L’amor che move il sole e l’altre stelle
This is perhaps my most intimate and tender fantasy. It is similar to the dream elaborated in the previous star-gazer entry. I will say that this fantasy is seemingly contradictory to my ideal dance partner, but it is much more than dancing. It is about the intimacy that comes from dancing. It is about love.
I said in my previous post that my the optimal dance partner for me was one with which I could have a platonic relationship with. This is still true. I confess that the main reason for this is because I’m still single and want a friend to dance with. However, consider this: a glance, a dance, who knows what can happen between two people who share these two things? Dancing is wonderfully intimate when done with your teacher with whom you have a good rapport. I can’t even imagine how blissful it must feel to just dance with the man you’re married to. I long for it. I know two married couples that come consistently to the studio to dance together. They seem to get along fine. I can envision my husband and myself having dance lessons together. I will admit that I’d prefer to only social dance with my husband because I would not want the tension of competition to cause any drama. I wish I could describe it more, this longing, this dream of mine, but I can’t.

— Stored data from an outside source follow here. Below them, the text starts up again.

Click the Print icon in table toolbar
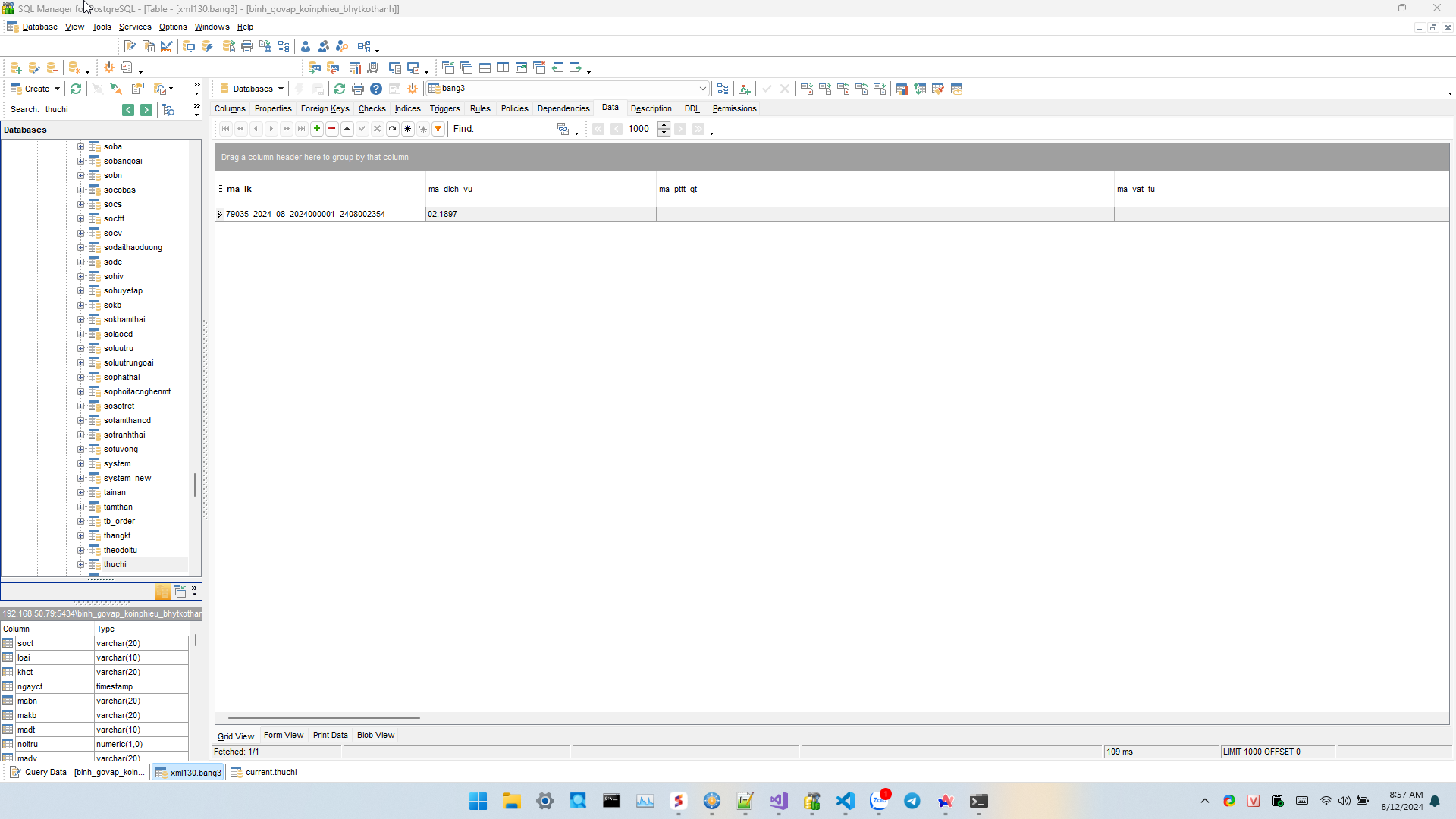 point(358,89)
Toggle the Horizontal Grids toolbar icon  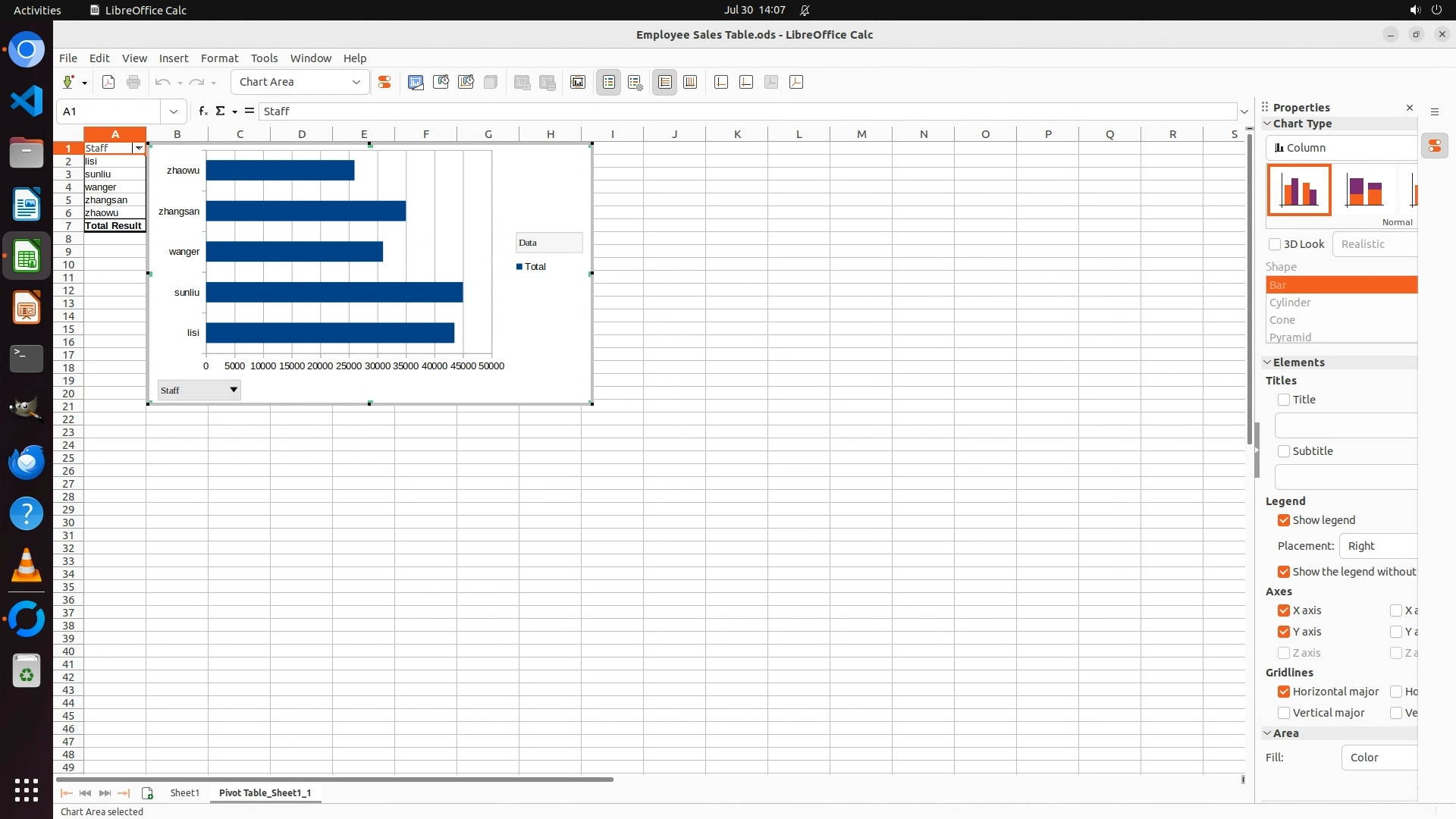pos(665,83)
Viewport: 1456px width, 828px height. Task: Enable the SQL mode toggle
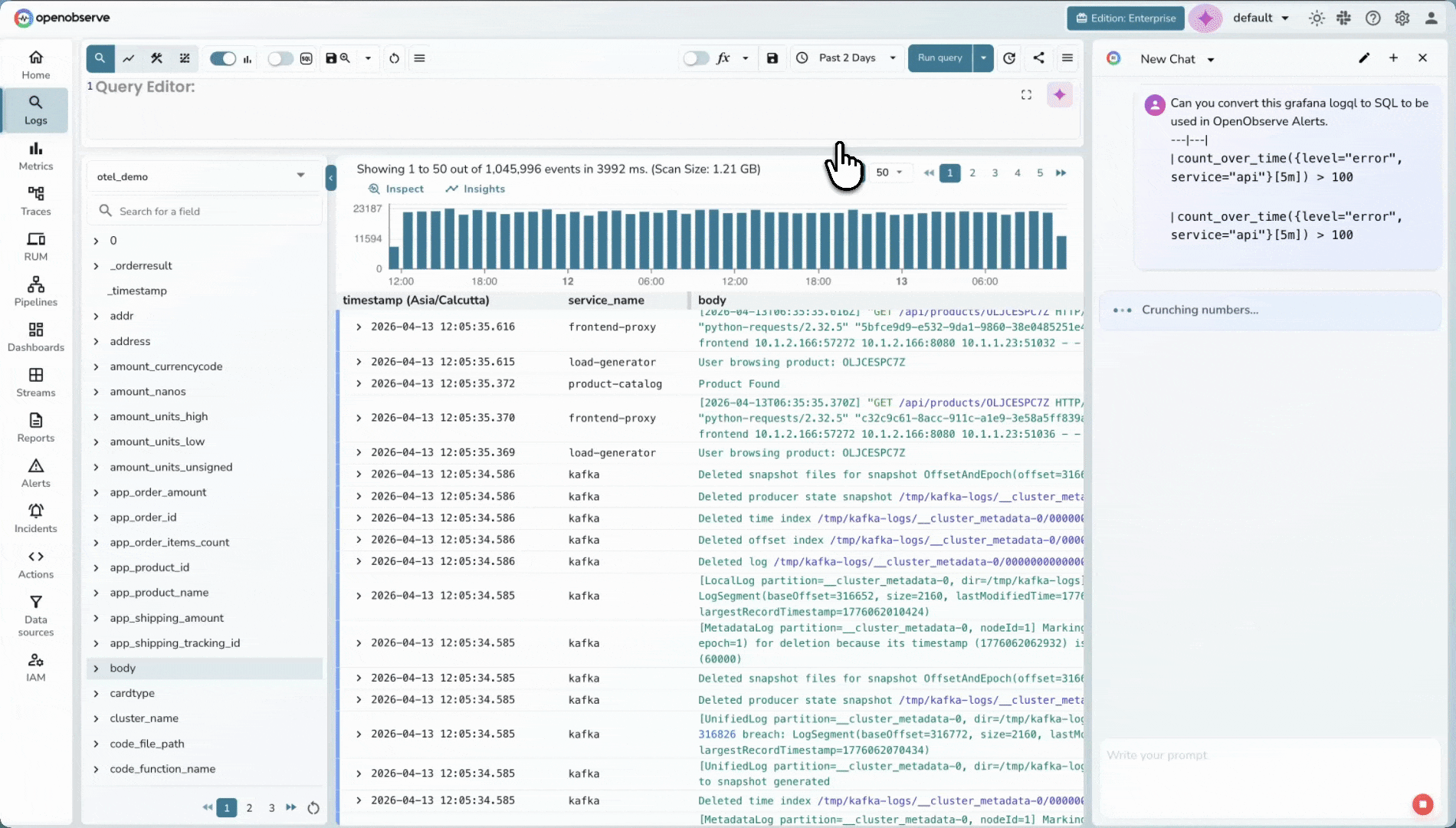coord(280,58)
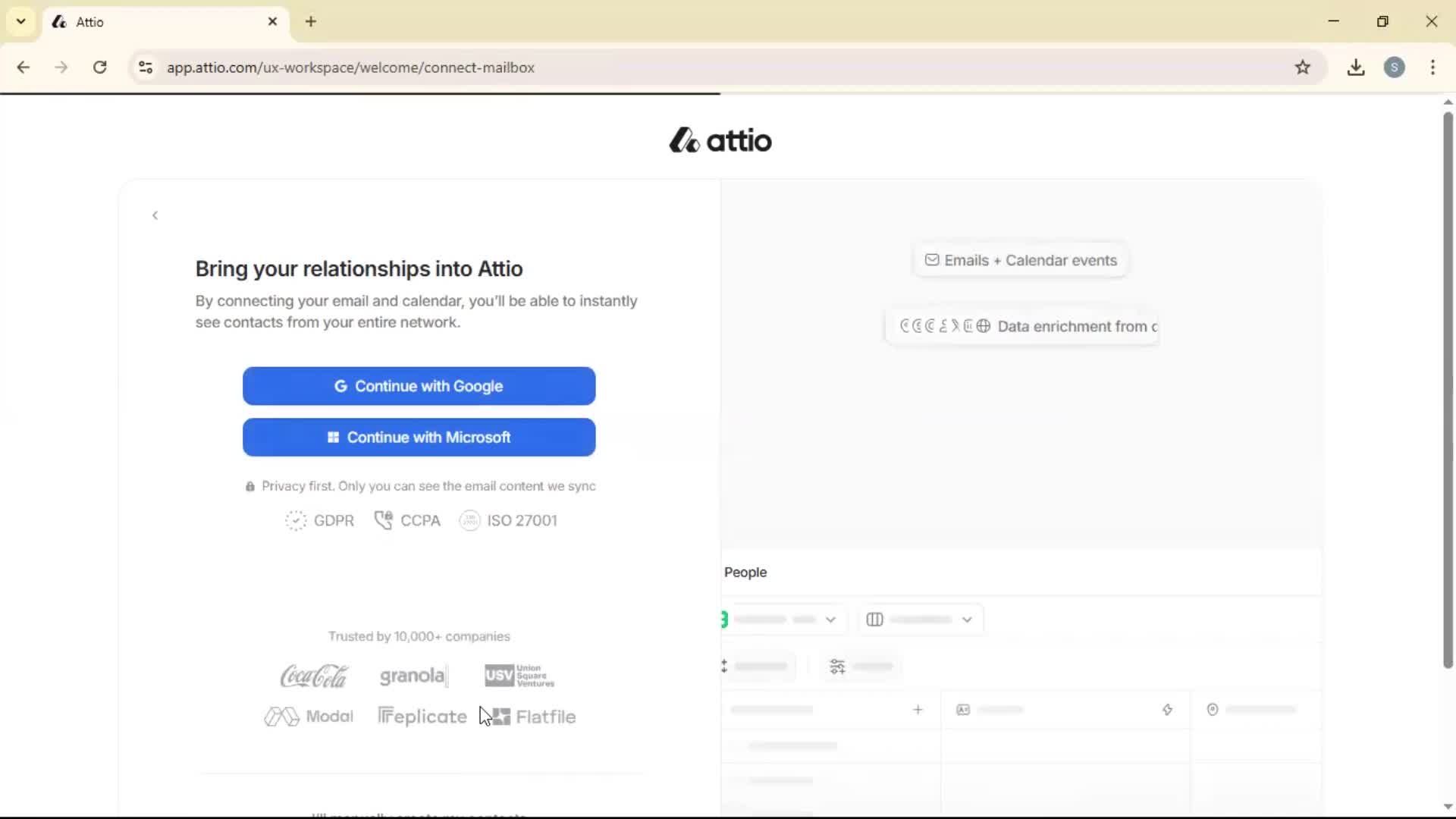Click the browser reload icon

(x=99, y=67)
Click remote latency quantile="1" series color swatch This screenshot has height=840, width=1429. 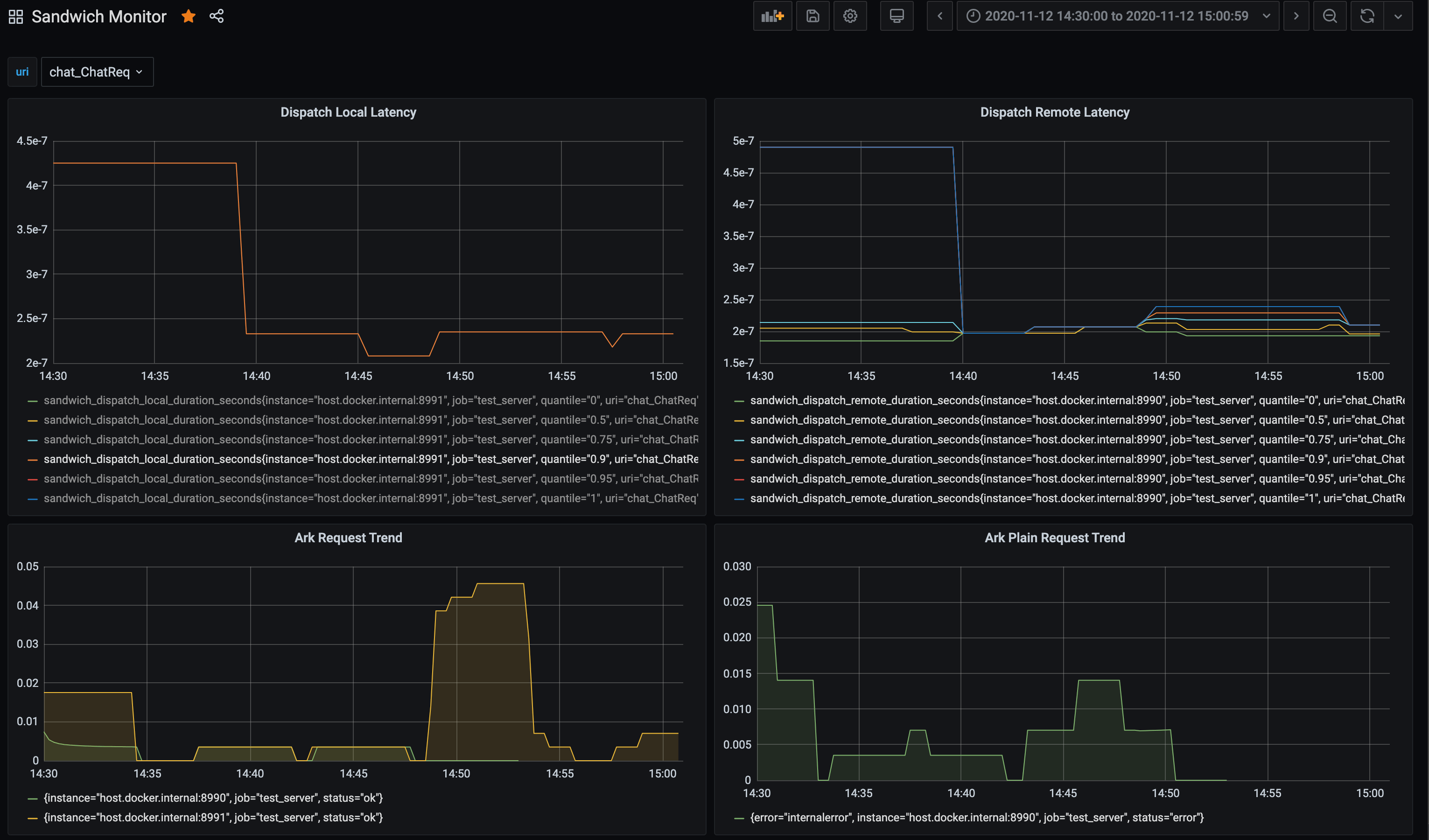click(x=739, y=498)
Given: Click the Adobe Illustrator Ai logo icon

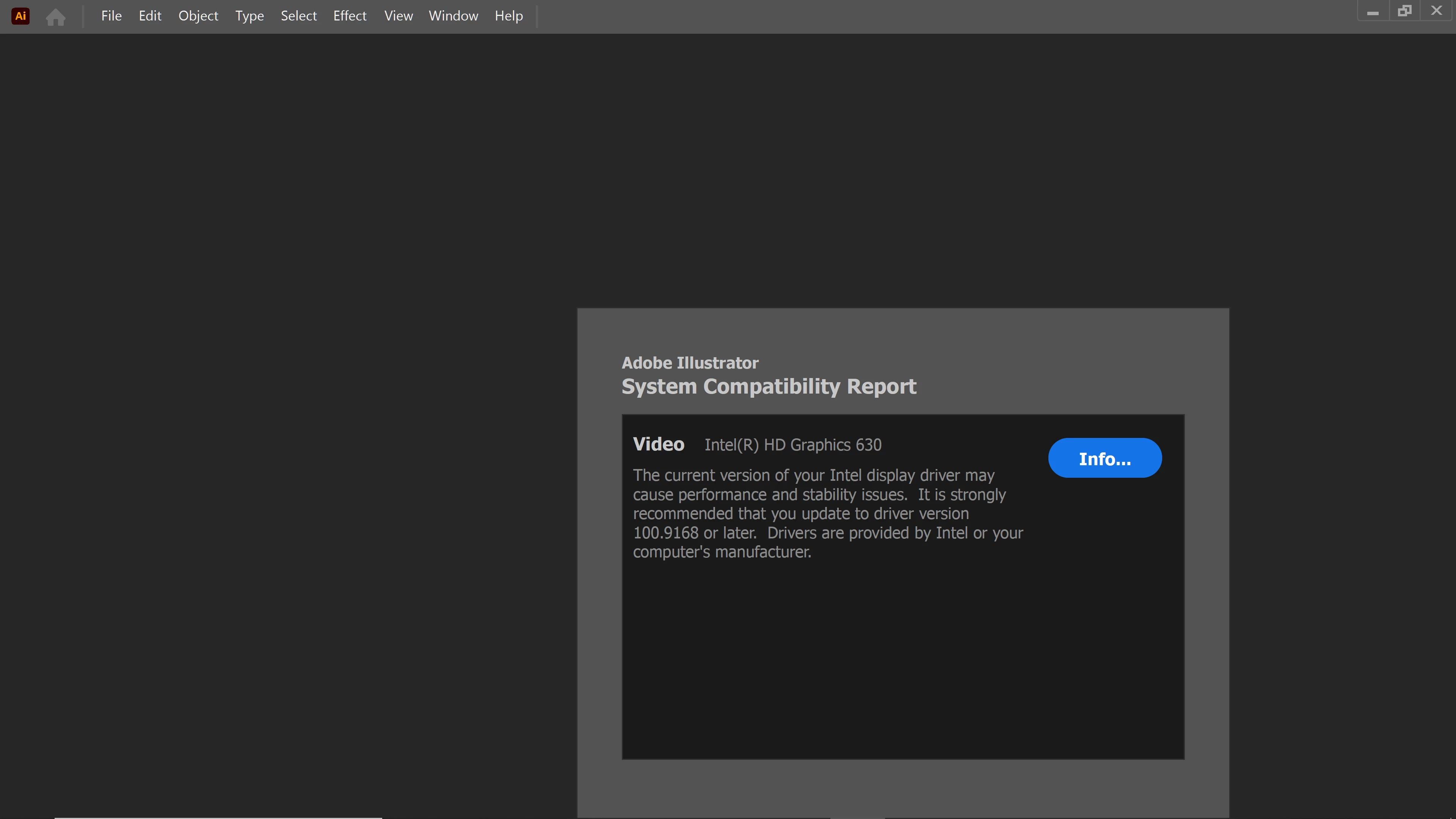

Finally, I’d like to be a bit more vulnerable with y’all by sharing the inspiration for this post. Do any of y’all remember a post entitled, to paraphrase, “Those Darn Fairy Tales”? It was about my first encounter with romantic love. I fell in love with a classmate of mine because of his Godly character, strikingly different personality in comparison to mine, and intelligence. He never did love me as I did him. He was never interested in anyone because he was highly focused on school. I could tell it was love because of what I was willing to give up. I was willing to give up the fantasy that I just shared with y’all. As long as he let me continue dancing, it didn’t matter that he would rather not dance with me, as long as we were together. For someone like me, that is huge. I could even imagine having children with him, and let me tell you, the prospect of being a mother and having to clean up my children’s messes frightens me often. Yet, four days ago, I found that I had fallen out of love. It was bittersweet because loving someone in such a way augmented my life in some inexplicable way despite the pain, but there is a sort of sweetness to falling out of love. Now, I feel free. I am free to seek love once again without pining over a man who never loved me.